Poussée par un culte fervent pour le talent de son père vers le désir d'une résurrection momentanée qu'elle considérait, avec raison, comme ayant maintes chances d'être uniquement inspirée par les planches, Antonine vit bientôt le cadavre jouer de nouveau pendant un instant, comblant ainsi ses désirs, le premier rôle d'un drame retentissant intitulé Roland de Mendebourg, nom d'un personnage historique dont la vie, bien choisie pour remplir cinq actes, est à bon droit illustre.

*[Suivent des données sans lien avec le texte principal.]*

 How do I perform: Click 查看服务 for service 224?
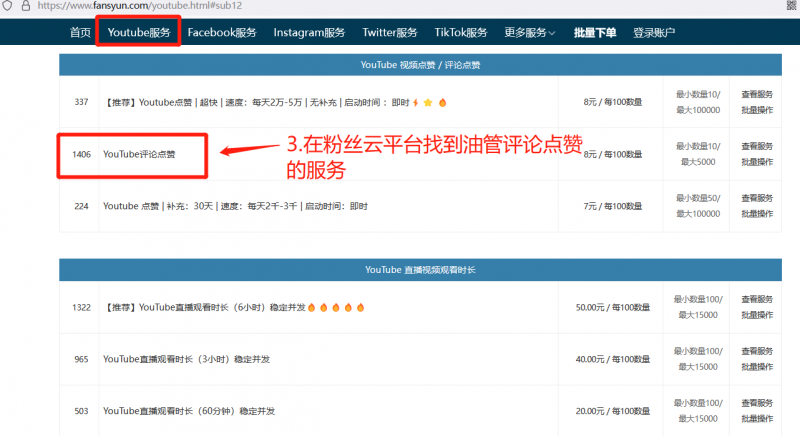[756, 199]
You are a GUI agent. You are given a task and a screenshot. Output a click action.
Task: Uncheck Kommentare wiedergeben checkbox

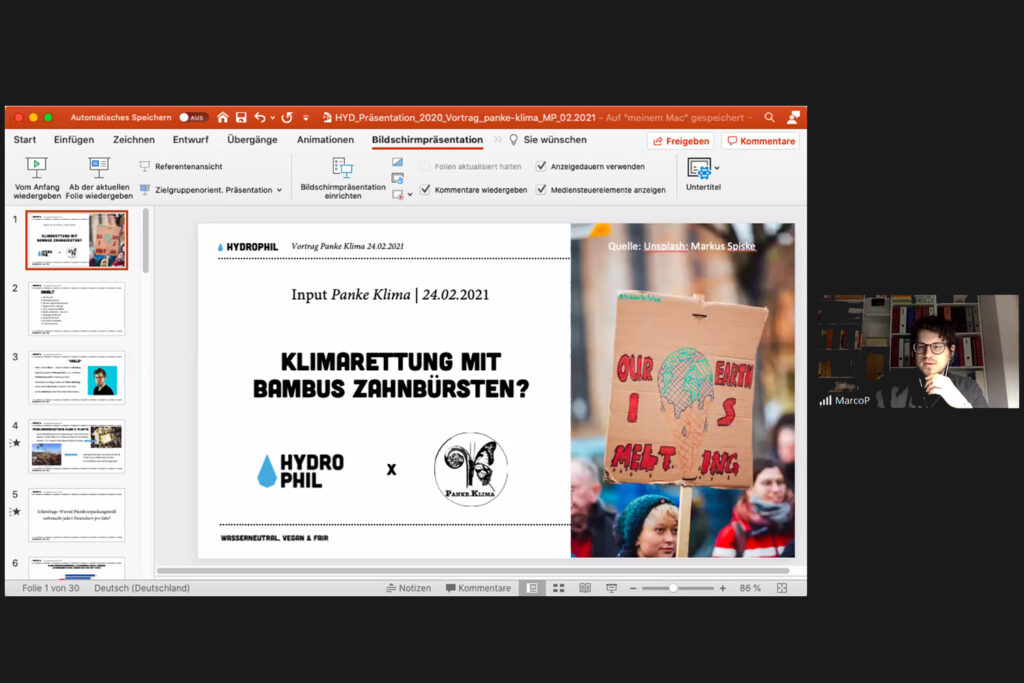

Roland de Mendebourg naquit en 1148 d'une noble famille du Bourbonnais, province où, à cette époque, suivant un singulier usage, tout enfant de marque passait à son apparition entre les mains d'un astrologue, qui, cherchant quelle étoile présidait à sa venue au monde, employait un procédé spécial pour lui en graver le nom dans la nuque sous forme de monogramme. Usant de précautionneuse douceur, l'homme de science, avec des instruments ad hoc, introduisait une à une très avant dans la peau de l'arrière-cou, perpendiculairement à celle-ci, de minuscules aiguilles prodigieusement fines, longues d'une ligne à peine et aimantées à leur pointe,—en s'arrangeant pour qu'à la fin leur masse touffue, visible sous l'épiderme, constituât la figure voulue, dès lors fixée à jamais. Le but de l'opération était de mettre le sujet en contact incessant, pendant sa vie entière, avec l'astre désigné, qui, au moyen de ses effluves magnétiques, attirés par les pointes aimantées, devait le protéger et le guider.

On choisissait la nuque comme emplacement pour qu'en la grande majorité des cas les effluves, tombant du ciel, eussent à traverser le cerveau avant d'aboutir aux aiguilles—et versassent ainsi de précieuses clartés dans le siège de la pensée.


Roland de Mendebourg, dès ses premiers vagissements, fut conduit chez l'astrologue Oberthur, qui, le déclarant né sous l'influence de Bételgeuse, lui grava comme monogramme dans la nuque, en se servant de l'alphabet gothique, un signe réunissant ces trois lettres: B, T, G.

Des relations s'étant créées, à l'occasion de cet événement, entre les Mendebourg et Oberthur, celui-ci fut, plus tard, chargé d'instruire Roland, qui acquit auprès de lui un goût marqué pour les sciences.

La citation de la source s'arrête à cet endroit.